Satellite images of slums listed in Listofslumcluster2015
- Training Dataset: 2,270 RGB images of 1080x1920 resolution, resized to 128x128 RGB due to GPU VRAM constraints.
- Validation Dataset: 568 RGB images.
- Test Dataset: 710 RGB images.
- Custom UNet Model: A UNet-based model implemented from scratch.
- Transfer Learning with Pretrained Models: Leveraged pretrained models from image classification tasks to improve encoder performance by incorporating their weights into the custom UNet architecture.
- Fine-Tuned Pretrained Segmentation Models: Experimented with several pretrained semantic segmentation models and fine-tuned their final layers to adapt to the custom dataset.
- The architecture of the models and weights can be visualized by uploading the
model.onnx
files into Netron. - Evaluation metrics for the models can be found in the evaluation folder.

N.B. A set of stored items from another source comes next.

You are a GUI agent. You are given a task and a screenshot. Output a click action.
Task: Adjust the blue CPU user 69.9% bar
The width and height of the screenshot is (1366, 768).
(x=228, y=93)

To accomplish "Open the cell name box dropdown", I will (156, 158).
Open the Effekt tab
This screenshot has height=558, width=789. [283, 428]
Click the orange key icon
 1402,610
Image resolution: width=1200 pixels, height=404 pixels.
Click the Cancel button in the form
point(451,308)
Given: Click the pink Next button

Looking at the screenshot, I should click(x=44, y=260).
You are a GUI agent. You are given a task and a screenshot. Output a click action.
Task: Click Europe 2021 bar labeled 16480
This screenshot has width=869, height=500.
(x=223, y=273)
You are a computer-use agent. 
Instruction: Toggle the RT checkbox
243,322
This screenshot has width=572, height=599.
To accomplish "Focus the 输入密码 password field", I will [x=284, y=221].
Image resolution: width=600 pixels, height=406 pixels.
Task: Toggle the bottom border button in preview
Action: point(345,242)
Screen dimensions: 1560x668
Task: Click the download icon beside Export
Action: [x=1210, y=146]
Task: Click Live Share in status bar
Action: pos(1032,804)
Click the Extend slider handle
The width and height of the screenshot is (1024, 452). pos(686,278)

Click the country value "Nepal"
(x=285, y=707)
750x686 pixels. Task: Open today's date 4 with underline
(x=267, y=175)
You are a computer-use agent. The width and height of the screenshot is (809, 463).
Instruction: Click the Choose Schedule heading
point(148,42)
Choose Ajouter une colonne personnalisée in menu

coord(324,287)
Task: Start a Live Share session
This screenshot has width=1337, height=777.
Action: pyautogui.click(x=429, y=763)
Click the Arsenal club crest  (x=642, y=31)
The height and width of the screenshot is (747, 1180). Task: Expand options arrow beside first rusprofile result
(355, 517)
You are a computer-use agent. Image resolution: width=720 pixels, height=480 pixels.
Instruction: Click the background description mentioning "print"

This web application, built with Django, enables users to upload satellite images of a city region and receive a segmented mask highlighting the slum areas. The mask is generated based on the uploaded image and is available for download in PNG format, preserving the original image's resolution.
You can access the web application via the following link:
Segmentation Web App
Training larger models with more parameters using superior GPUs like NVIDIA A100 to furthur improve accuracy.